We have known for a while and been praying about what to do with our 20+ year old sound system that is starting to fail and has some quirks.  We started doing some research, stopped by a Tampa music store where we could look at some microphones, and finally ordered a few things.  The new equipment arrived bringing several days of trailer turmoil as we hooked up cords and tested out our new toys, including some home videos to see what we sounded like.  We now have a new stand bag, wireless earpiece mics, and a more compact sound/speaker system.  It weighs a bit less than before but each speaker is carried separately so it seems a lot lighter.  We found we can pack the complete sound system and probably all our instruments into the back seat of the truck, wonderful!  Debut “live” test will be our February concert here in the recreation hall.

Connie “sold” her last stained-glass piece at the concert so she eventually got everything out, sorted and cleaned the donated glass, made patterns, cut pieces outside, set up the grinder, and found it is getting easier with the pieces fitting together better.  Foiling is still challenging but soldering is getting easier with 7 pieces (crosses and hearts) in process for our scheduled Leesburg concert at the end of January.  This concert was cancelled due to inclement weather so she got a reprieve and an extra week to finish up, good since she didn’t start soon enough.

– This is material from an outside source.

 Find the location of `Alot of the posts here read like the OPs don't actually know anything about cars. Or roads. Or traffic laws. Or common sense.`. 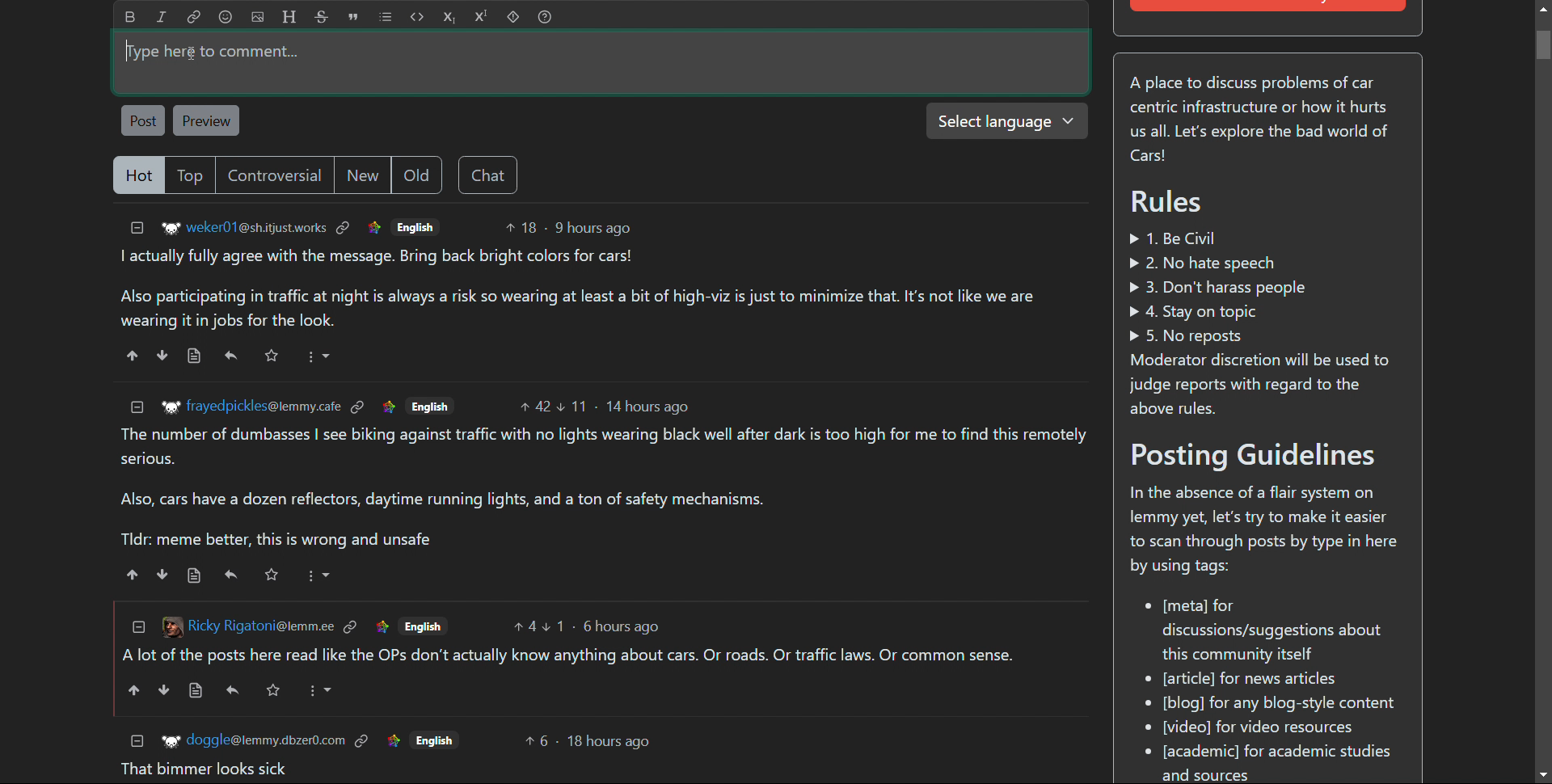

Alot of the posts here read like the OPs don't actually know anything about cars. Or roads. Or traffic laws. Or common sense. is located at coordinates (571, 657).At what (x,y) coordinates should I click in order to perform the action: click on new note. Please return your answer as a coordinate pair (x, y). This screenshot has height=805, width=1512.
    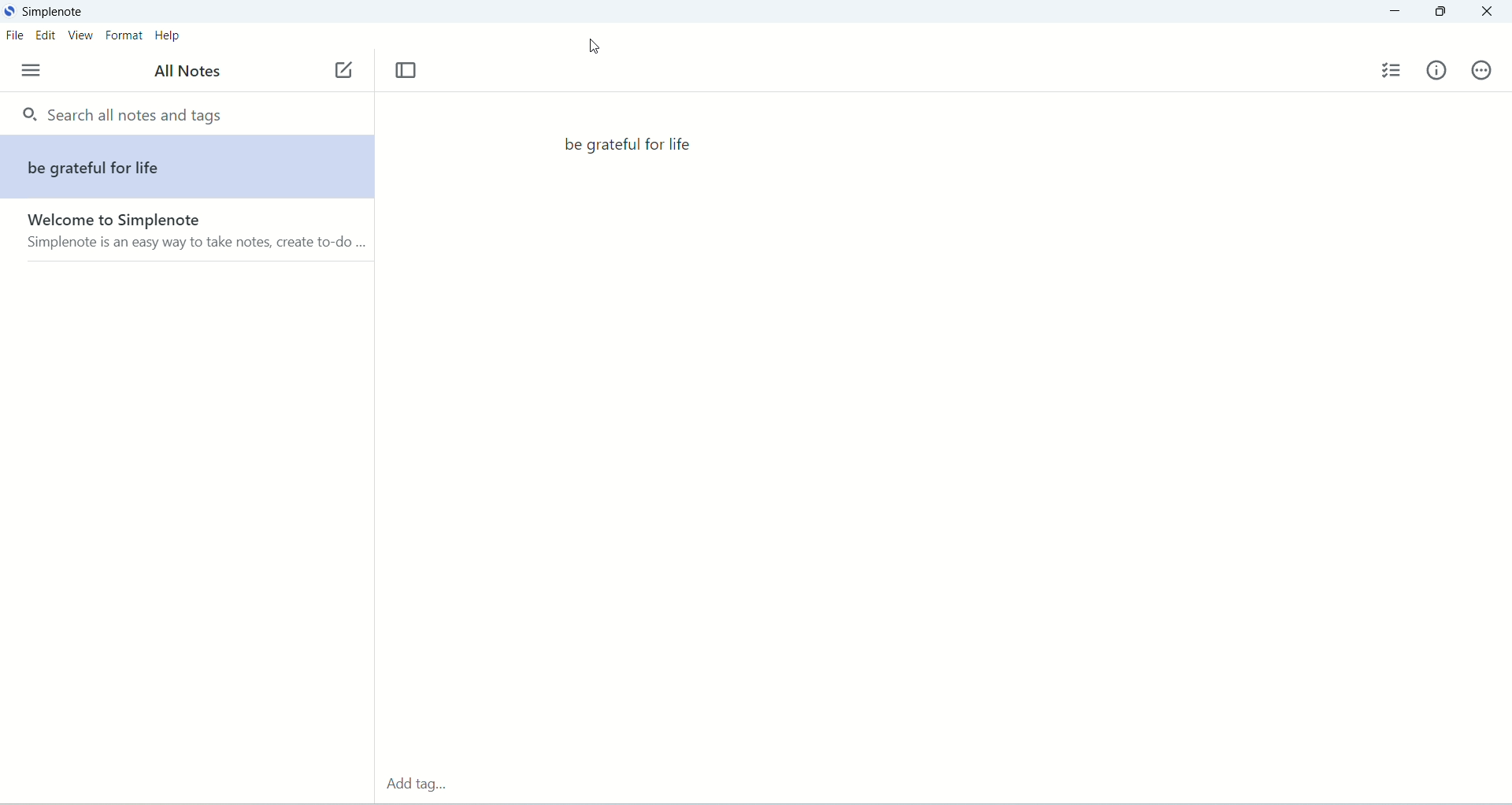
    Looking at the image, I should click on (188, 167).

Typically, we have a church in mind to attend for our stay and we went there our first Sunday.  The Pastor was out with Covid so there was a good recorded message.  We talked with a few folks but never heard back from anyone.  The second Sunday we stayed here in the park, and the following Sunday we went with our friends to a large Baptist church 10 minutes “down the road” with a Sunday School small group after the service.  Our last Sunday in January we stayed here at the park again.  Both times here we shared a special music song and Connie played her keyboard with the organist for the hymns.

The park has a relationship with a Bible University giving students a chance to preach here and both student messages were great, giving us things to think about.  The first message from Jeremiah was about our roots – deep roots will reroute around obstacles, keep us from giving in to temptations, and give us nourishment and completeness.  Turns out this message was repeated in devotions throughout the month.  The second message was on our response to adversity (those obstacles perhaps) and was from Job.  Three examples were given:  Job’s wife responded with emotion, Job’s friends with fault-finding, and Job responded with integrity and praise.  Lots to meditate on. 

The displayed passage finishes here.